# To do
All of the records must be restated exactly, with every line complete.

# Collected data entries

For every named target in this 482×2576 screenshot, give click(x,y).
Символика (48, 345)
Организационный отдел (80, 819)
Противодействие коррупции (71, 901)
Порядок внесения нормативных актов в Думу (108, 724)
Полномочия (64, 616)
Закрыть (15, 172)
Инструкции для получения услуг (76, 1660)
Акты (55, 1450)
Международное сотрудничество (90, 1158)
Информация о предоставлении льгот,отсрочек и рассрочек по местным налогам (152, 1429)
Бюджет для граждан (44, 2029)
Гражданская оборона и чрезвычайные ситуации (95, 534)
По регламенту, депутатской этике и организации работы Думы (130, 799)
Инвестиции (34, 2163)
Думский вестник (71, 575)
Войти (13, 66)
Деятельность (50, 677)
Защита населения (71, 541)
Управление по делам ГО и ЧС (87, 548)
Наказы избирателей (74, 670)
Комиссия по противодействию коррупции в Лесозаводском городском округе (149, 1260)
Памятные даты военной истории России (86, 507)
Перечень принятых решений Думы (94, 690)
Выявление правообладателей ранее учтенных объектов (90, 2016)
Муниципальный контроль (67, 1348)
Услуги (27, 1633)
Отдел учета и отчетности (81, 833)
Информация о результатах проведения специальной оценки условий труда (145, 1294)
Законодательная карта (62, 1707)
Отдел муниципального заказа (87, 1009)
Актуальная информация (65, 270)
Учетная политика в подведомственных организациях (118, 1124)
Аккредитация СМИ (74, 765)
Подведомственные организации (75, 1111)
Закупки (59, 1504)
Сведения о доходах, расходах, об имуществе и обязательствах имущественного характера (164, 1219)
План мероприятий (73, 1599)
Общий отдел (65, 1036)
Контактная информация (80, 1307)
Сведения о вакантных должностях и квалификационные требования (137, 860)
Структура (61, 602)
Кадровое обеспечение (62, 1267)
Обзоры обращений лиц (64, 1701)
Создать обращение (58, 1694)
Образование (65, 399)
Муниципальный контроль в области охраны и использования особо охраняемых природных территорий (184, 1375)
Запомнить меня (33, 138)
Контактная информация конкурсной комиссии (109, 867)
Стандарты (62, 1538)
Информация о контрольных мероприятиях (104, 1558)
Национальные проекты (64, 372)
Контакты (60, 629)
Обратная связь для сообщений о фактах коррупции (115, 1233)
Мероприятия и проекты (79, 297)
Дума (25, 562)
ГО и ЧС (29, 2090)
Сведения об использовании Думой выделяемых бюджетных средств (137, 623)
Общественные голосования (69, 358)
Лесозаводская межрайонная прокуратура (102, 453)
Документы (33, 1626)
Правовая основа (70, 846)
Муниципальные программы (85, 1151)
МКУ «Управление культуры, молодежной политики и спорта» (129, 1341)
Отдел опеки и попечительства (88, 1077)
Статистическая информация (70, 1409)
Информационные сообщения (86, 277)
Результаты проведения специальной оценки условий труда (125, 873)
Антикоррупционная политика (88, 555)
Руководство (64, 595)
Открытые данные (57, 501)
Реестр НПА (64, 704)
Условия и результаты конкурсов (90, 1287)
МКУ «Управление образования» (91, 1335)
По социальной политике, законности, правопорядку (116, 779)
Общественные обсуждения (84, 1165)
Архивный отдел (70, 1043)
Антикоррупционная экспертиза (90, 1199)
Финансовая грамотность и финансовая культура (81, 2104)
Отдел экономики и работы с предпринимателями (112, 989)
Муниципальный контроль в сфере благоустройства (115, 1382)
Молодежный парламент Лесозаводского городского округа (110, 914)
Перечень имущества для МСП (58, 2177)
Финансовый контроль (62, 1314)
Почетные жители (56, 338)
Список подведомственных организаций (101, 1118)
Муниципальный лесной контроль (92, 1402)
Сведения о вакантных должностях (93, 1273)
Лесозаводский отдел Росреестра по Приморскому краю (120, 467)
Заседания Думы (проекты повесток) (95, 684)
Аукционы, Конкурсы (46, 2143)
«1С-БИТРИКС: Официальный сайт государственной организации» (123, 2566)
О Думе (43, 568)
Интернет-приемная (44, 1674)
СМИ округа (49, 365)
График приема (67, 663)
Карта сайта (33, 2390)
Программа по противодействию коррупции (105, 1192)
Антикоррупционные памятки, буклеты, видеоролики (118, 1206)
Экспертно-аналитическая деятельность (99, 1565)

# Output of the task
For every named target in this 482×2576 screenshot, give click(x,y).
Символика (48, 345)
Организационный отдел (80, 819)
Противодействие коррупции (71, 901)
Порядок внесения нормативных актов в Думу (108, 724)
Полномочия (64, 616)
Закрыть (15, 172)
Инструкции для получения услуг (76, 1660)
Акты (55, 1450)
Международное сотрудничество (90, 1158)
Информация о предоставлении льгот,отсрочек и рассрочек по местным налогам (152, 1429)
Бюджет для граждан (44, 2029)
Гражданская оборона и чрезвычайные ситуации (95, 534)
По регламенту, депутатской этике и организации работы Думы (130, 799)
Инвестиции (34, 2163)
Думский вестник (71, 575)
Войти (13, 66)
Деятельность (50, 677)
Защита населения (71, 541)
Управление по делам ГО и ЧС (87, 548)
Наказы избирателей (74, 670)
Комиссия по противодействию коррупции в Лесозаводском городском округе (149, 1260)
Памятные даты военной истории России (86, 507)
Перечень принятых решений Думы (94, 690)
Выявление правообладателей ранее учтенных объектов (90, 2016)
Муниципальный контроль (67, 1348)
Услуги (27, 1633)
Отдел учета и отчетности (81, 833)
Информация о результатах проведения специальной оценки условий труда (145, 1294)
Законодательная карта (62, 1707)
Отдел муниципального заказа (87, 1009)
Актуальная информация (65, 270)
Учетная политика в подведомственных организациях (118, 1124)
Аккредитация СМИ (74, 765)
Подведомственные организации (75, 1111)
Закупки (59, 1504)
Сведения о доходах, расходах, об имуществе и обязательствах имущественного характера (164, 1219)
План мероприятий (73, 1599)
Общий отдел (65, 1036)
Контактная информация (80, 1307)
Сведения о вакантных должностях и квалификационные требования (137, 860)
Структура (61, 602)
Кадровое обеспечение (62, 1267)
Обзоры обращений лиц (64, 1701)
Создать обращение (58, 1694)
Образование (65, 399)
Муниципальный контроль в области охраны и использования особо охраняемых природных территорий (184, 1375)
Запомнить меня (33, 138)
Контактная информация конкурсной комиссии (109, 867)
Стандарты (62, 1538)
Информация о контрольных мероприятиях (104, 1558)
Национальные проекты (64, 372)
Контакты (60, 629)
Обратная связь для сообщений о фактах коррупции (115, 1233)
Мероприятия и проекты (79, 297)
Дума (25, 562)
ГО и ЧС (29, 2090)
Сведения об использовании Думой выделяемых бюджетных средств (137, 623)
Общественные голосования (69, 358)
Лесозаводская межрайонная прокуратура (102, 453)
Документы (33, 1626)
Правовая основа (70, 846)
Муниципальные программы (85, 1151)
МКУ «Управление культуры, молодежной политики и спорта» (129, 1341)
Отдел опеки и попечительства (88, 1077)
Статистическая информация (70, 1409)
Информационные сообщения (86, 277)
Результаты проведения специальной оценки условий труда (125, 873)
Антикоррупционная политика (88, 555)
Руководство (64, 595)
Открытые данные (57, 501)
Реестр НПА (64, 704)
Условия и результаты конкурсов (90, 1287)
МКУ «Управление образования» (91, 1335)
По социальной политике, законности, правопорядку (116, 779)
Общественные обсуждения (84, 1165)
Архивный отдел (70, 1043)
Антикоррупционная экспертиза (90, 1199)
Финансовая грамотность и финансовая культура (81, 2104)
Отдел экономики и работы с предпринимателями (112, 989)
Муниципальный контроль в сфере благоустройства (115, 1382)
Молодежный парламент Лесозаводского городского округа (110, 914)
Перечень имущества для МСП (58, 2177)
Финансовый контроль (62, 1314)
Почетные жители (56, 338)
Список подведомственных организаций (101, 1118)
Муниципальный лесной контроль (92, 1402)
Сведения о вакантных должностях (93, 1273)
Лесозаводский отдел Росреестра по Приморскому краю (120, 467)
Заседания Думы (проекты повесток) (95, 684)
Аукционы, Конкурсы (46, 2143)
«1С-БИТРИКС: Официальный сайт государственной организации» (123, 2566)
О Думе (43, 568)
Интернет-приемная (44, 1674)
СМИ округа (49, 365)
График приема (67, 663)
Карта сайта (33, 2390)
Программа по противодействию коррупции (105, 1192)
Антикоррупционные памятки, буклеты, видеоролики (118, 1206)
Экспертно-аналитическая деятельность (99, 1565)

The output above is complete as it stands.